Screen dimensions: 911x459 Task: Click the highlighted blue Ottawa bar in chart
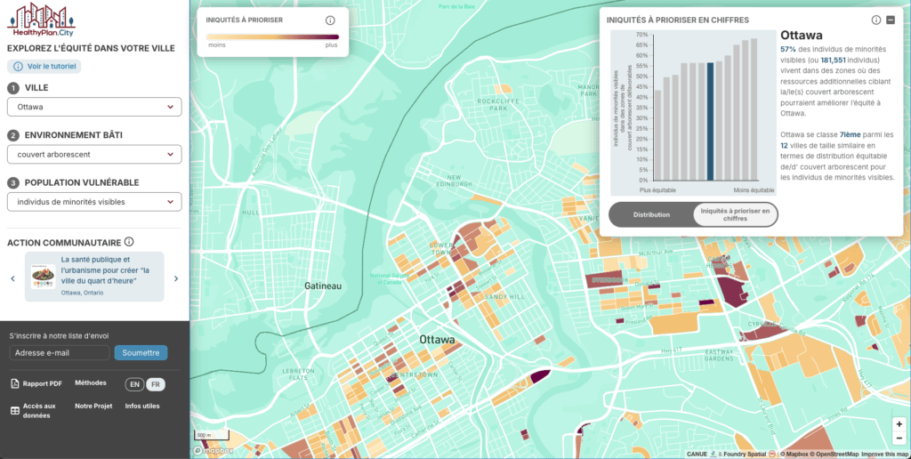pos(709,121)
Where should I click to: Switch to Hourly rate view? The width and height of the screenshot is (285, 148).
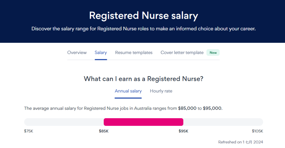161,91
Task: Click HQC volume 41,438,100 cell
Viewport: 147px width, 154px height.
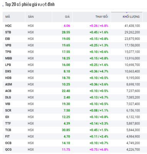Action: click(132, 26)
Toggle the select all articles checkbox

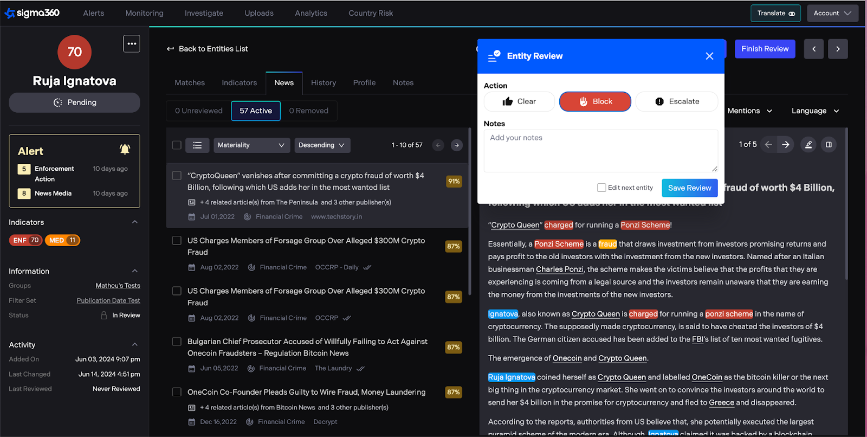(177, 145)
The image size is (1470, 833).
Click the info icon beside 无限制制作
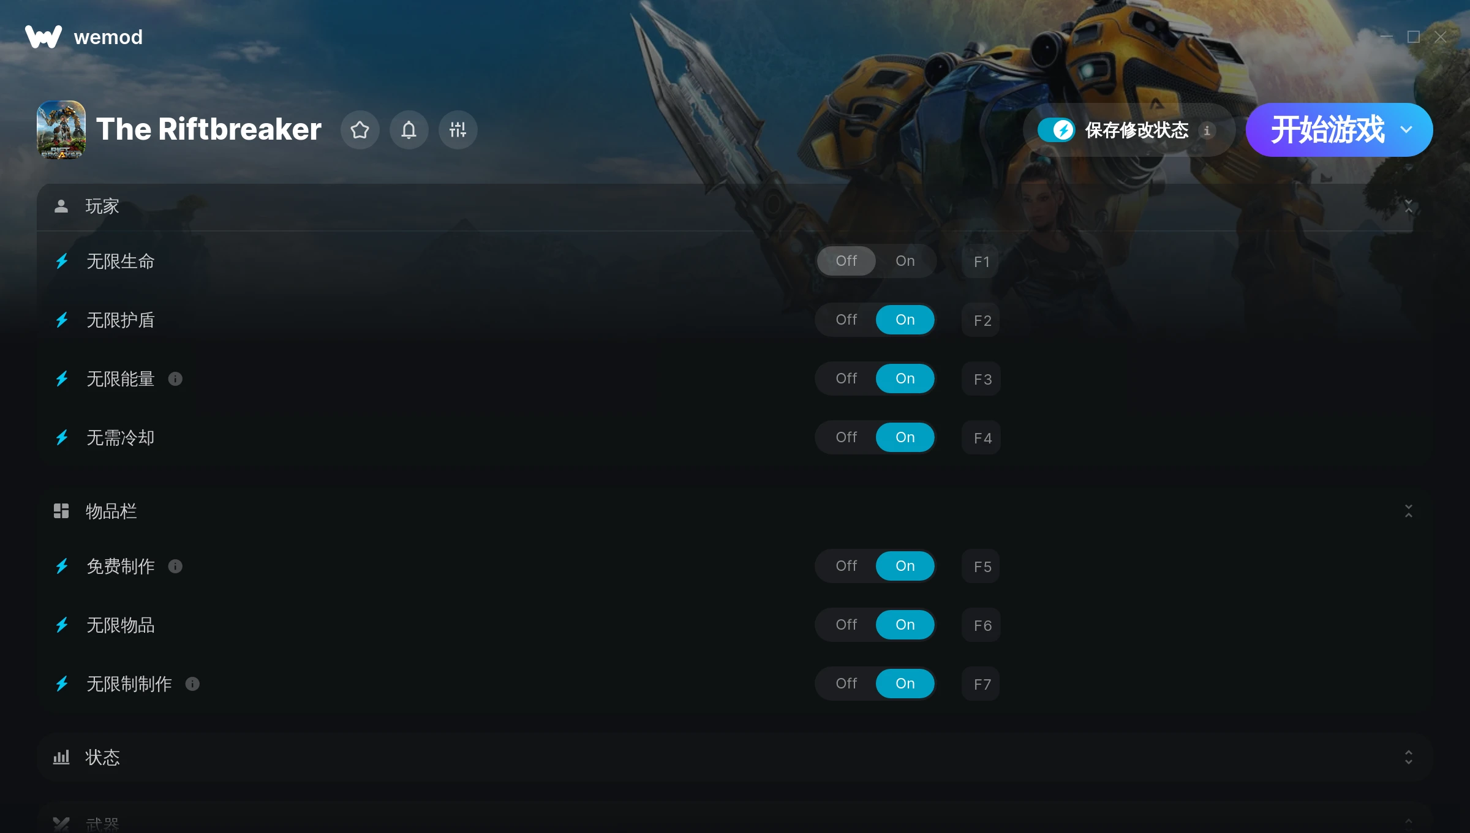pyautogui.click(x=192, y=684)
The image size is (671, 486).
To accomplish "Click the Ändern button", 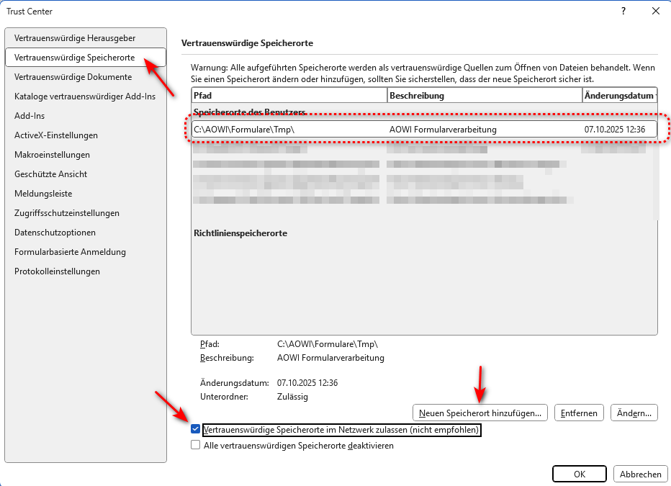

——————

Your response should consist solely of the lines from the line with "Toggle the select all articles checkbox" through the last line of the entries above, printed exactly and without pictures.

Exercise answer:
Toggle the select all articles checkbox

(177, 145)
The image size is (1470, 833).
Click the info icon beside 无限制制作
pyautogui.click(x=192, y=684)
The image size is (671, 486).
To accomplish "Click the Ändern button", 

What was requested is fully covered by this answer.